We said it too soon, or at least I did. The irony being that only a couple days before, I referred to her as "my love" in casual conversation. I was attempting to find another term of endearment to punctuate romantic encounters, lest all the time-honored ones I'd been using grow stale with overuse. She grimaced and pushed back from me.
Let's not use that word for a while, okay, honey?
How much can anyone really love another person within a month or so of being a couple? It's so easy to confuse "love" with infatuation. Love implies a lasting bond and a kind of commitment that even good sex and better company cannot match. And yet, my subconscious mind had nearly said it five times prior, but I caught myself before it sprang, fully-formed, from my lips.
I love...chocolate!
I love...this movie!
When those three words in combination, not stifled by my best intentions, did travel from my brain to my vocal cords, I said it at probably the most cliched time ever, while in the act of intercourse. How many men have said the same thing during a particularly fruitful session of missionary position? We could fill several stadiums, at least.
I fully expected a similar to response to the one I got once with a different woman.
Underneath me at the time, she looked up with the beginnings of a smirk on her face, barely stifling a snort.
Okay, I'm going to give you a one-time only pass with that one and pretend you didn't say that.
I'm not going to lie to you. I was totally mortified when that happened, however long ago that was.
This time, however, the girlfriend, without even a trace of hesitation, mirrored my response.
I love you, too.
And I thought to myself. Oh shit. She means it. She really means it.

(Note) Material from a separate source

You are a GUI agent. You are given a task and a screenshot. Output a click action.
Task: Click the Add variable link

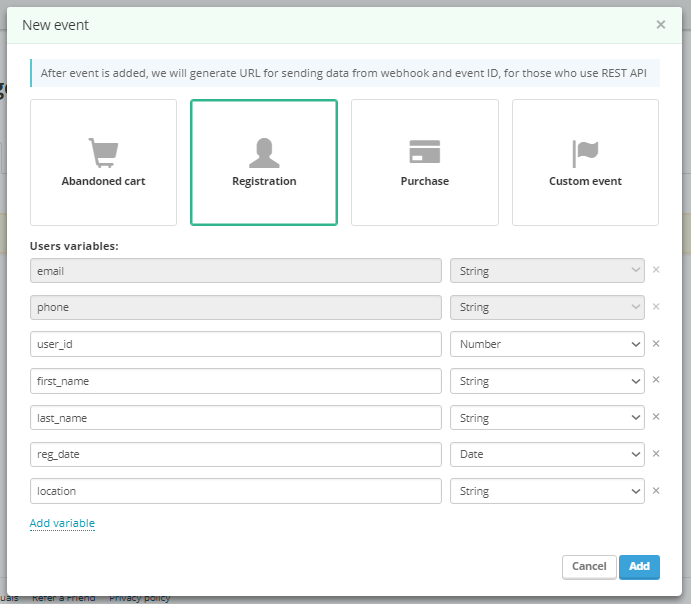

This is something I never accounted for in every scenario I'd worked out in my mind. And the question remaining now is, do I really love her? The phrase has been cheapened by years of saying it, meaning it, feeling it, and then drifting away from whomever it was I'd been seeing. With age comes disappointment and with age comes the feeling that if you do say you love someone, you ought to be damned careful about it. It's not to be taken lightly, and yet...
I said it. And now I'm dealing with the consequences.